[Opening Reading text section]

Updated

Britain's health and safety agency said Tuesday that there is strong probability that a foot-and-mouth outbreak in southern England originated at a vaccine lab.

There is a "real possibility" the disease was spread by human movement, and the possibility it was transmitted by air or flood water was "negligible," the Health and Safety Executive report said.

Earlier Tuesday, tests confirmed a second outbreak in a herd within the initial 2-mile-radius protection zone set up around the farm where a first group of infected cattle was found.

The outbreak, 30 milessouthwest of London, occurred just 4 miles from a laboratory that produces vaccines containing the same rarely seen strain of foot-and-mouth disease.

News of a second confirmed outbreak fed fears of a repeat of scenes in 2001, when 7 million animals were culled and incinerated on pyres, devastating agriculture and rural tourism in Britain.

"We were starting to think this virus had been contained and maybe we were going to be getting back to normality in a few weeks," farmer Laurence Matthews, who owns the farm where the second infected herd grazed, told British Broadcasting Corp. radio Tuesday.

[Closing Reading text section]
[Opening Raw data section]

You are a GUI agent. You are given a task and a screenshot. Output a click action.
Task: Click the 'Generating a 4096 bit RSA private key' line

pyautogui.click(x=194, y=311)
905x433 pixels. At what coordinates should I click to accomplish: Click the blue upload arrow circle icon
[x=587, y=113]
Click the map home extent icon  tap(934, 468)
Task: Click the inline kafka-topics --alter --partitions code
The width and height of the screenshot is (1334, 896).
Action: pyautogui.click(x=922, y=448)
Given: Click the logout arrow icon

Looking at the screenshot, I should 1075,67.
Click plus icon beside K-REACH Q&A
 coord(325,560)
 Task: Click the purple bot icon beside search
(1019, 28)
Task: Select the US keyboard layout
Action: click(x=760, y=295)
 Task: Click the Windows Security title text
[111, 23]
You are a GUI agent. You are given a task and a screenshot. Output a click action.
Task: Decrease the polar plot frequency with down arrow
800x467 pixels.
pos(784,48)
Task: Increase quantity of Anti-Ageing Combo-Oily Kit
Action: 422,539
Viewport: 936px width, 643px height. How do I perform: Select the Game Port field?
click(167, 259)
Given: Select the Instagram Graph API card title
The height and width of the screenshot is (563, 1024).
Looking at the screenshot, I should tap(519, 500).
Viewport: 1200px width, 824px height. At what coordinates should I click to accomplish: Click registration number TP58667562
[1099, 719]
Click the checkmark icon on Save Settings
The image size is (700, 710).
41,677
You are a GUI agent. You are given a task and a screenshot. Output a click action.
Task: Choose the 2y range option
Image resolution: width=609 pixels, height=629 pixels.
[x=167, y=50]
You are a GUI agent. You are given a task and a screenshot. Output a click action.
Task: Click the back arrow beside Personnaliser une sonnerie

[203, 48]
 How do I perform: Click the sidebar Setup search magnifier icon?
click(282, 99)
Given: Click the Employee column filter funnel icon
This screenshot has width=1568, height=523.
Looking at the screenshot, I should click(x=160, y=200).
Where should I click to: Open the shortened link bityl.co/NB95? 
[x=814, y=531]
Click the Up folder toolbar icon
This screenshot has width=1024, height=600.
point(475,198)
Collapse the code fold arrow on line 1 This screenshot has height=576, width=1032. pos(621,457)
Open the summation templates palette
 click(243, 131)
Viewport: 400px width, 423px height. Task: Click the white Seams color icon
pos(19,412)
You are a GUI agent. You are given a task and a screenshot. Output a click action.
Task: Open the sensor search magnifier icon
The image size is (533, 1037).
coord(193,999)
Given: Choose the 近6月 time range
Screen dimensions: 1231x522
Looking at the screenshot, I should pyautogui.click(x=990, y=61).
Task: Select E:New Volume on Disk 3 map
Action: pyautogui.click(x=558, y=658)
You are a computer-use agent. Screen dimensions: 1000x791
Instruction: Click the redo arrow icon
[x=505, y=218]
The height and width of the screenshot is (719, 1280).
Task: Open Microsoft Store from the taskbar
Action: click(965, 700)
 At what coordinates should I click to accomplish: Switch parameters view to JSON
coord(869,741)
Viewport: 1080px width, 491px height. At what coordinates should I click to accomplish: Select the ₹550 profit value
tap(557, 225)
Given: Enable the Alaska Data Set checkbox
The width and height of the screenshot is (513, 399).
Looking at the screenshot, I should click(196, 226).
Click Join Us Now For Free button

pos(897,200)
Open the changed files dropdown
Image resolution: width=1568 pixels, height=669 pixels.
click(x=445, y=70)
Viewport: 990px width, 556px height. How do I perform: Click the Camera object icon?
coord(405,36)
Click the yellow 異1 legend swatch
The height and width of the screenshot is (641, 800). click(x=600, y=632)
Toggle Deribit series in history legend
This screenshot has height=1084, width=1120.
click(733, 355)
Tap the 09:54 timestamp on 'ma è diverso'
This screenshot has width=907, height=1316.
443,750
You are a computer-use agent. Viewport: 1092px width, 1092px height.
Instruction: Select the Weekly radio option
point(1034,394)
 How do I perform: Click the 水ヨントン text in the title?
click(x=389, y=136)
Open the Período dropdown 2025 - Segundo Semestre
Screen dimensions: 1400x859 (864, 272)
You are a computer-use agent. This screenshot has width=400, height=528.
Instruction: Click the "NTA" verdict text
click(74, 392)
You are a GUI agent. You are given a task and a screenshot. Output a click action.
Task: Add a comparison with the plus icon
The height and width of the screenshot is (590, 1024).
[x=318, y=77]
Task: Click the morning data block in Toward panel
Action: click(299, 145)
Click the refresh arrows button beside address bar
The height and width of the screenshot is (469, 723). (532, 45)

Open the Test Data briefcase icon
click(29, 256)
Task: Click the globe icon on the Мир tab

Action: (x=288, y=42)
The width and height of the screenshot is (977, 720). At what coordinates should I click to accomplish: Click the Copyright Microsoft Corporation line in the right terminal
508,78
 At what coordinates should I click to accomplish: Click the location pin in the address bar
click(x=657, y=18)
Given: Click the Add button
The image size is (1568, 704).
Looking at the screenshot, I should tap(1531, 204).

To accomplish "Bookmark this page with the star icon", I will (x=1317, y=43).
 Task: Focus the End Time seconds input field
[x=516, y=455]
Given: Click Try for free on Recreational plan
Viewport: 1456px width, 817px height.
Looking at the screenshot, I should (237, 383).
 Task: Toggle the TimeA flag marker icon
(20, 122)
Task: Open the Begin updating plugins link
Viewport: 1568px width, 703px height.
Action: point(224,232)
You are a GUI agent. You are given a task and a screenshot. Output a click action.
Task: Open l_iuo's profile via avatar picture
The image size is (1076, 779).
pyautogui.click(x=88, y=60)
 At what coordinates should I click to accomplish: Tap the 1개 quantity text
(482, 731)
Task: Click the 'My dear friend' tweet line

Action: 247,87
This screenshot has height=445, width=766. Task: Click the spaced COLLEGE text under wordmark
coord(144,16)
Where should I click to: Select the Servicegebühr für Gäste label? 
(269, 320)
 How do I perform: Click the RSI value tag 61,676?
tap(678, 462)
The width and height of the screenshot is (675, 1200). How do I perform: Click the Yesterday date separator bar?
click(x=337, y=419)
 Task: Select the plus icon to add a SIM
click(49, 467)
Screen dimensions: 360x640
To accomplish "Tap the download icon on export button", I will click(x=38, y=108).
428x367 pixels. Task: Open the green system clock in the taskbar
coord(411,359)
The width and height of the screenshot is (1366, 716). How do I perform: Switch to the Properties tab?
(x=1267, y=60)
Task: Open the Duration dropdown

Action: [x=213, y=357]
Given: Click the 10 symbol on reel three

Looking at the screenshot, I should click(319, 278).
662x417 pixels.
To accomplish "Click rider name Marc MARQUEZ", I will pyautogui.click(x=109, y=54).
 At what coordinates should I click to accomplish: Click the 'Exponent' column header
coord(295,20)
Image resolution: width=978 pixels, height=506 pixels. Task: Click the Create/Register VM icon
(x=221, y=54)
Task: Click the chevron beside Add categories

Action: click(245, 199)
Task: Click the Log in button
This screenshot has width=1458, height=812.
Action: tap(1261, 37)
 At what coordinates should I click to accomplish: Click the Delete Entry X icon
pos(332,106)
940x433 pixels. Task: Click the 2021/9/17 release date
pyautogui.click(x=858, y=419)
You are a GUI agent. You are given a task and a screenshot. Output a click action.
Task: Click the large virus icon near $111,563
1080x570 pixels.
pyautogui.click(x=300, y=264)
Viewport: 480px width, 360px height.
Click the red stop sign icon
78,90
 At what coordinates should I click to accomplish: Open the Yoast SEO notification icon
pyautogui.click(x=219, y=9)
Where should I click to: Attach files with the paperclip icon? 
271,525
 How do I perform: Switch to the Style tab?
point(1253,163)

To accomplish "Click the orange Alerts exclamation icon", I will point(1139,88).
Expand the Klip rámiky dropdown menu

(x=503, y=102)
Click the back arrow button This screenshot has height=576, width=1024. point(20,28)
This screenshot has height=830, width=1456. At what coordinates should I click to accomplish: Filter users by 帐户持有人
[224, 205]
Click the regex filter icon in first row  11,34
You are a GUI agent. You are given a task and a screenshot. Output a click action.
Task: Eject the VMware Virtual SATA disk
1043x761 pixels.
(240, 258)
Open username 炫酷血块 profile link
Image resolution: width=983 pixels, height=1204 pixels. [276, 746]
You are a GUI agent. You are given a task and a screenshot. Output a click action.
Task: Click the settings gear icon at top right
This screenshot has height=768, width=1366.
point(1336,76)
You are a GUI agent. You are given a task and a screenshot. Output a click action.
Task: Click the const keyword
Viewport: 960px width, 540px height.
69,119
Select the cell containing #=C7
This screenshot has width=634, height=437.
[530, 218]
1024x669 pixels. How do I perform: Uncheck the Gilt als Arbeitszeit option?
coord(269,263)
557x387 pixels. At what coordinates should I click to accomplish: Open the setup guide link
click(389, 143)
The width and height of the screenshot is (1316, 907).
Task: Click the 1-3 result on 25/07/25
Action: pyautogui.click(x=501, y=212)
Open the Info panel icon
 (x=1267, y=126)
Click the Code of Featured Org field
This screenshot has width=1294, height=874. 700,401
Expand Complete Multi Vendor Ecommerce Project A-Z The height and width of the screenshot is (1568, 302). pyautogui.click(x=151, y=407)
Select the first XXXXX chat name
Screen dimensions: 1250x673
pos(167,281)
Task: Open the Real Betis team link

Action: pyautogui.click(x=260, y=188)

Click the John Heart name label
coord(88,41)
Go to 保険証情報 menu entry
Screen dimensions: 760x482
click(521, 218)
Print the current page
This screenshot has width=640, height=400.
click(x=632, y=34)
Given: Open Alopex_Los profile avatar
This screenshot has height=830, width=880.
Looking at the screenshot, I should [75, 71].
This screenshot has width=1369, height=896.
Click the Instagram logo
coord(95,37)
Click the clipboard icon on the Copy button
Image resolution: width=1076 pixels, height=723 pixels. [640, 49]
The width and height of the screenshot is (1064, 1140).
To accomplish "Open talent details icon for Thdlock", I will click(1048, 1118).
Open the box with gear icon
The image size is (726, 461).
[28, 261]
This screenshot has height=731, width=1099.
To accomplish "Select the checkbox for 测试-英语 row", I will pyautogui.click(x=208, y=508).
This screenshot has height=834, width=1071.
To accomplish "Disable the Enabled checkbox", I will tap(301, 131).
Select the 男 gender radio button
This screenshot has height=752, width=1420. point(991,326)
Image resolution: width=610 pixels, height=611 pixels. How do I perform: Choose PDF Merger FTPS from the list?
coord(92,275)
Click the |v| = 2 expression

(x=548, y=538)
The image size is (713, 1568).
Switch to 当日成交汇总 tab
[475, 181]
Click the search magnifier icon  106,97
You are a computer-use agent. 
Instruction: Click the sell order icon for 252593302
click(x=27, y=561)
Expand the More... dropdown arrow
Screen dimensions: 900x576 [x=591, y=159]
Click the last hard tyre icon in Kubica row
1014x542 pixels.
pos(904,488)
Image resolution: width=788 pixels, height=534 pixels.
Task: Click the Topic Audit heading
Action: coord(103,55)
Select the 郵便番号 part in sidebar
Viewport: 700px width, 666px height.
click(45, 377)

[Closing Raw data section]

### Work to be completed
In the news report on the foot-and-mouth outbreak, how many animals were culled in 2001?

### Your solution
7 million animals.